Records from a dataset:
══════════════════════════════

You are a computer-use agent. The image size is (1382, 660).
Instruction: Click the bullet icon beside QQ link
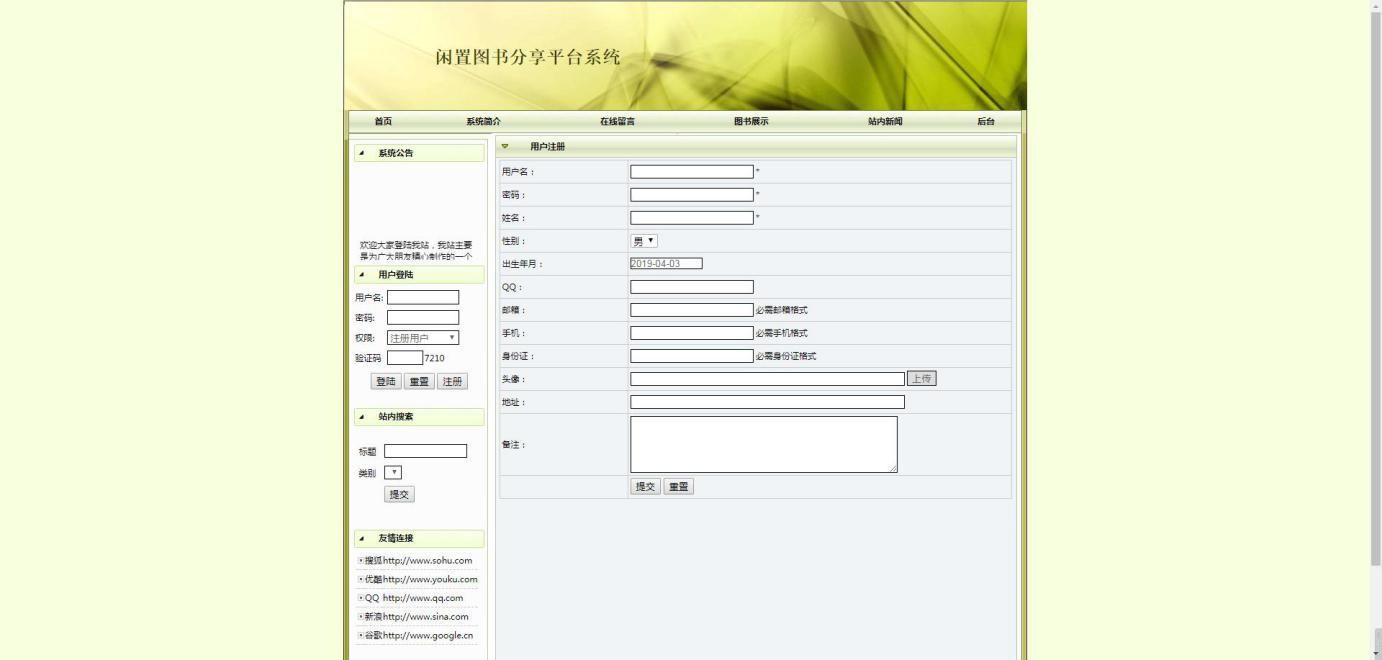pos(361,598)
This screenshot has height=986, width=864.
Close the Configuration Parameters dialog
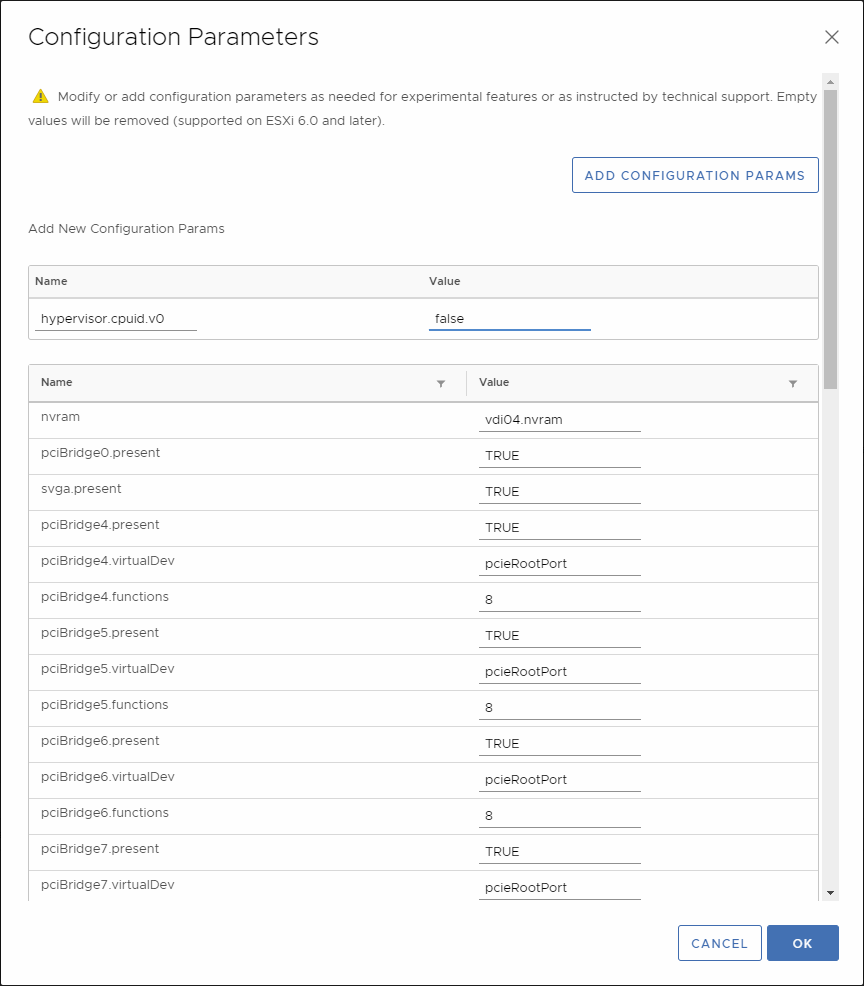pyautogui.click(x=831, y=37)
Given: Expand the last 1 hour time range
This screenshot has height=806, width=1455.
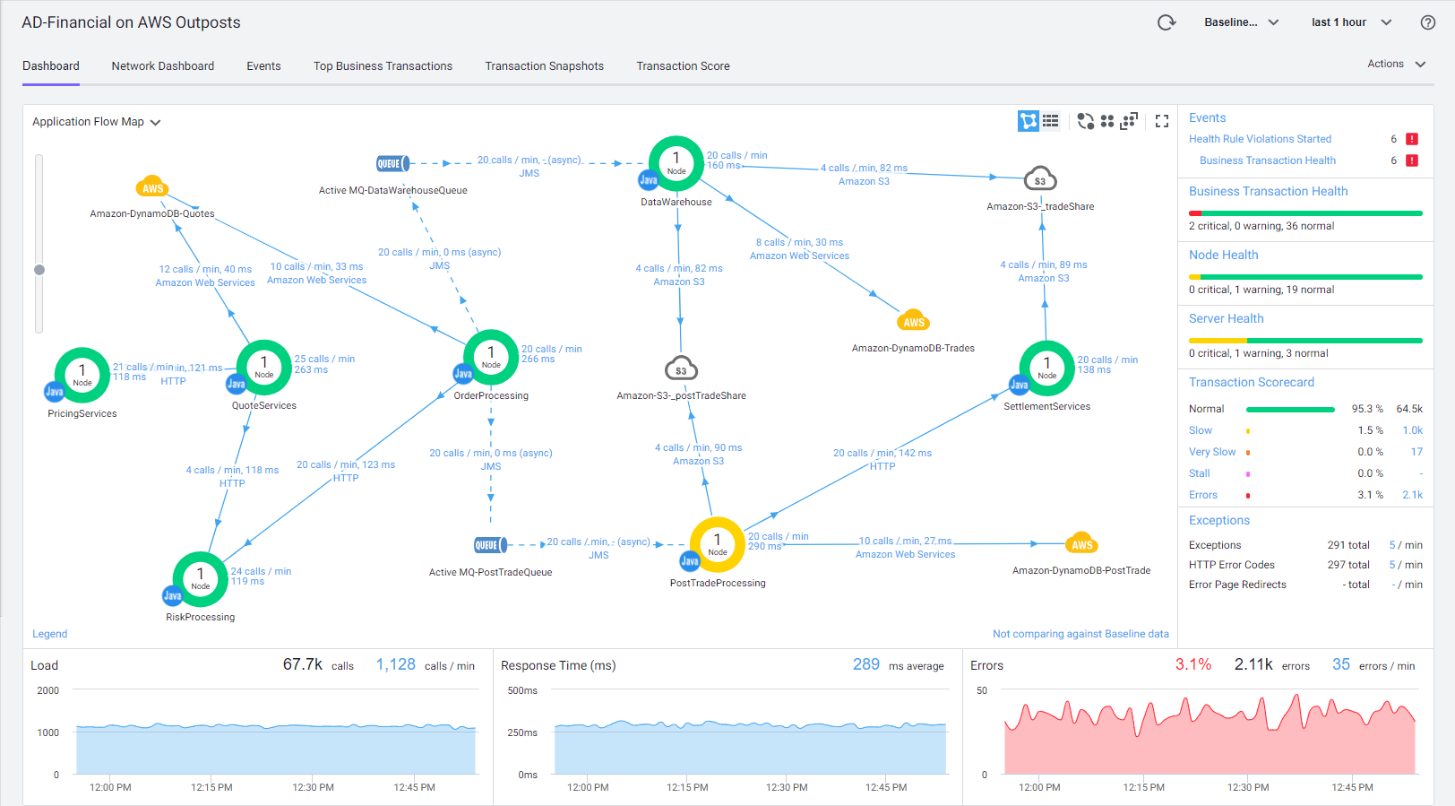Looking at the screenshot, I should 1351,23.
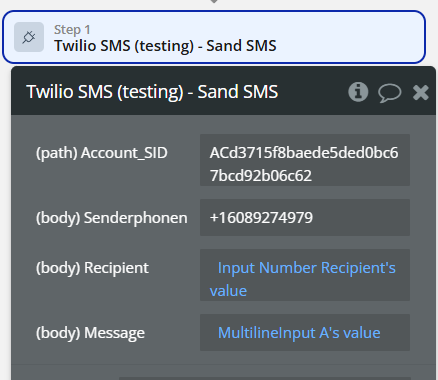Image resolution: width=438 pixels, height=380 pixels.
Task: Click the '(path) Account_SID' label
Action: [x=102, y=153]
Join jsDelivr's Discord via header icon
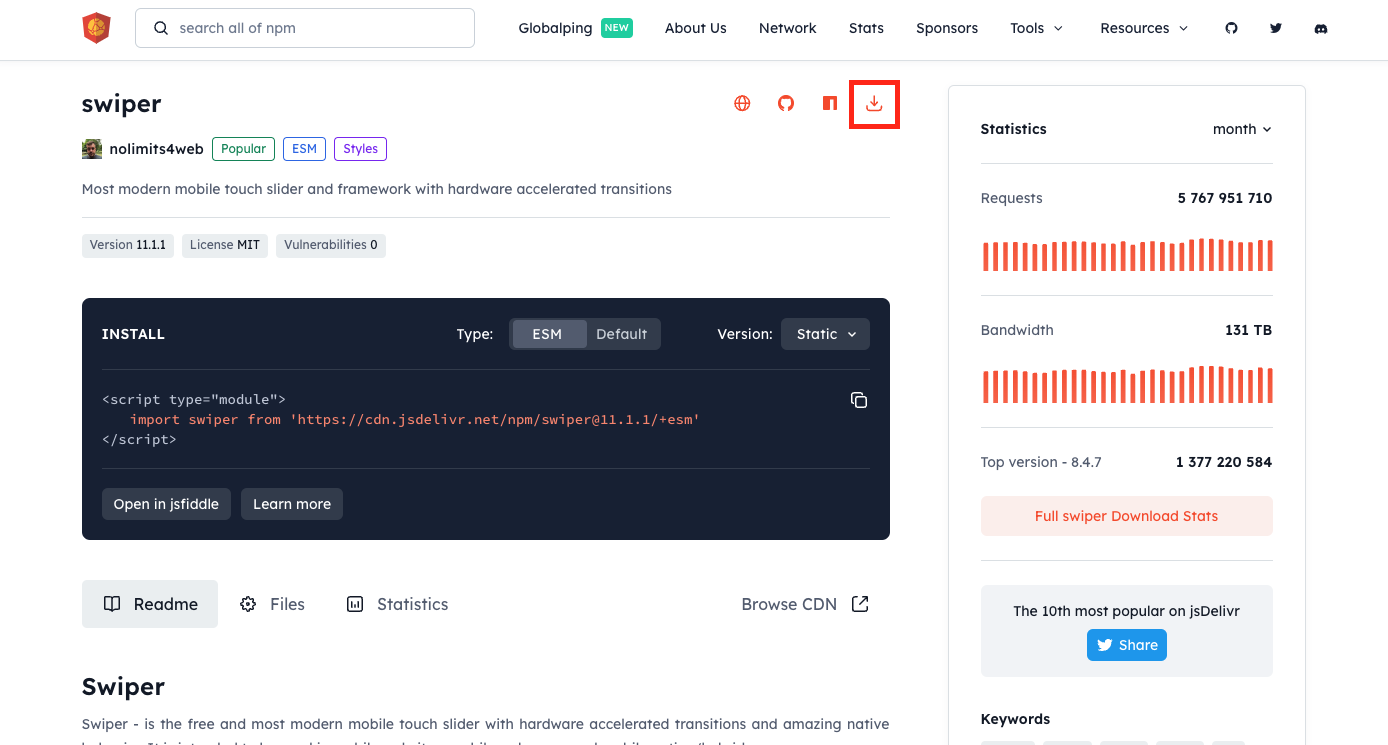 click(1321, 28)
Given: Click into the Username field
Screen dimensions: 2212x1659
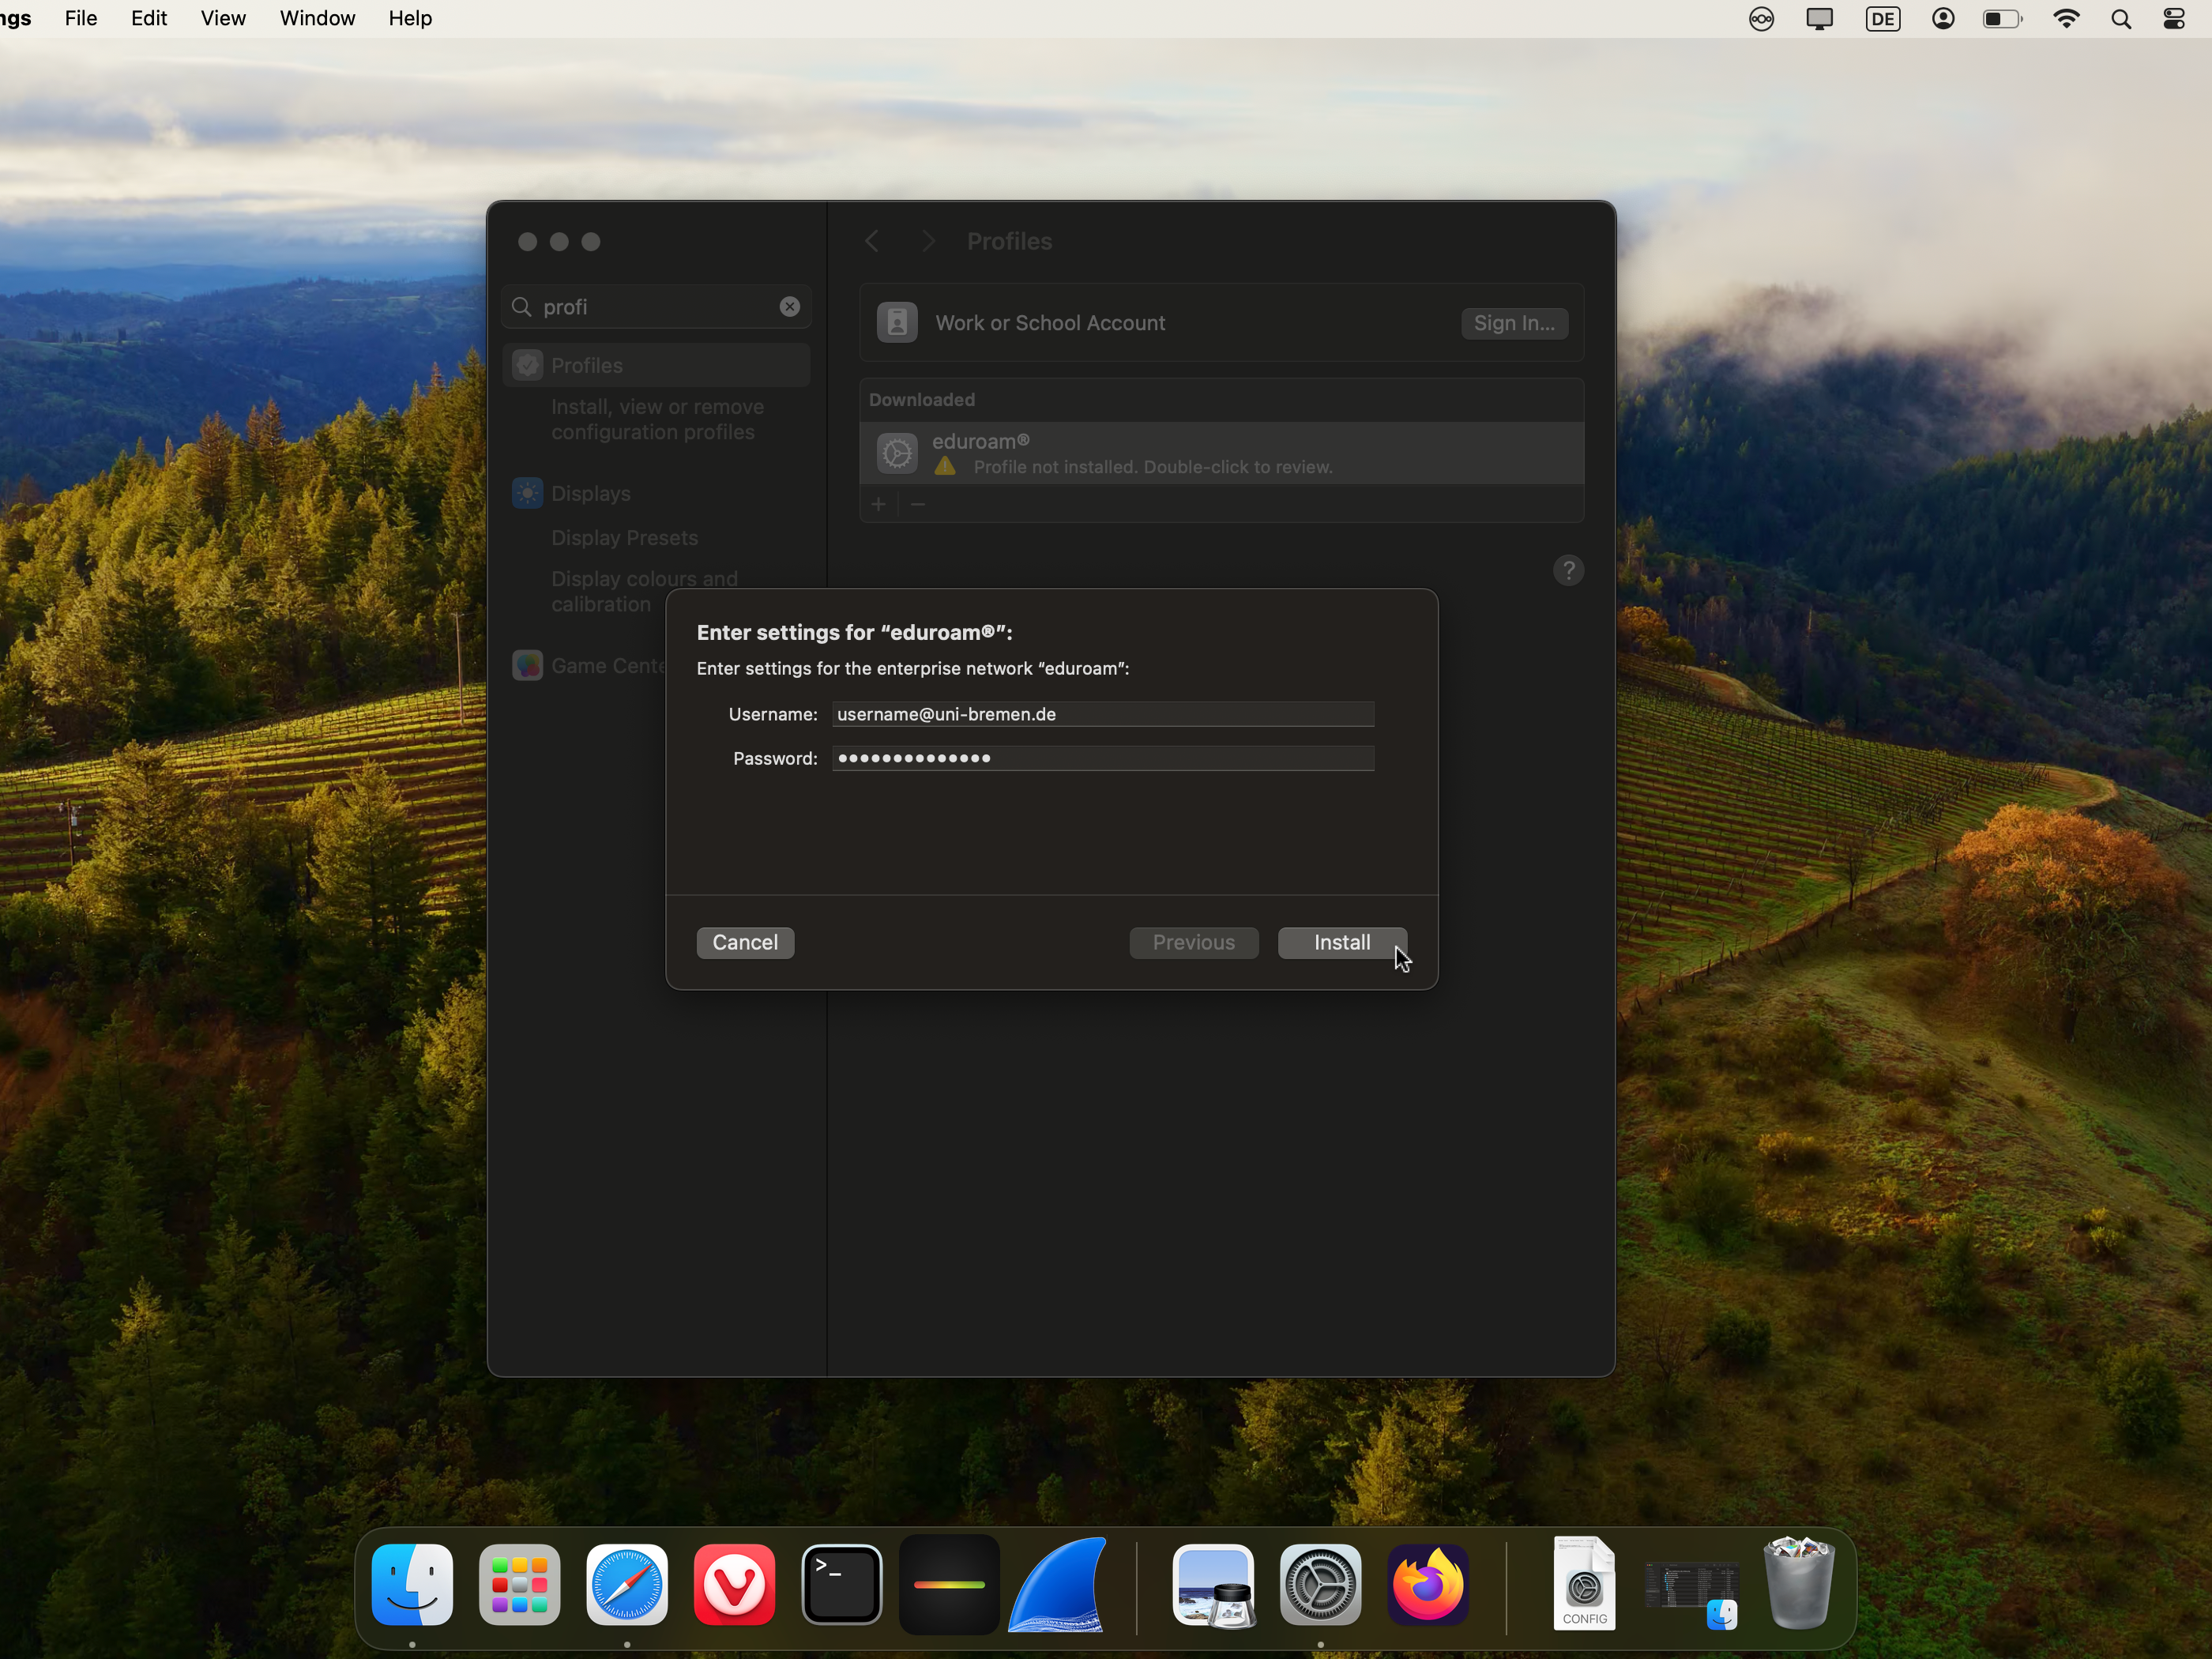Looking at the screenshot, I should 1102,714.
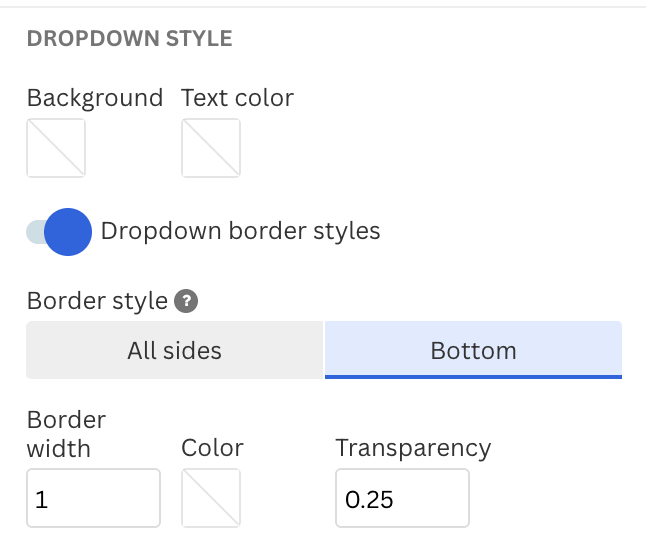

══════════════════════════════

> _Challenge_:
Please copy the records word for word, starting at the line that contains "Given: Expand the last 1 hour time range" and ending at the end of the records. Leave the pictures out of your copy.

> _The result_:
Given: Expand the last 1 hour time range
This screenshot has height=806, width=1455.
Looking at the screenshot, I should 1351,23.
Image resolution: width=438 pixels, height=380 pixels.
Task: Click the '(path) Account_SID' label
Action: [x=102, y=153]
Join jsDelivr's Discord via header icon
 click(1321, 28)
Given: Click into the Username field
Screen dimensions: 2212x1659
Looking at the screenshot, I should 1102,714.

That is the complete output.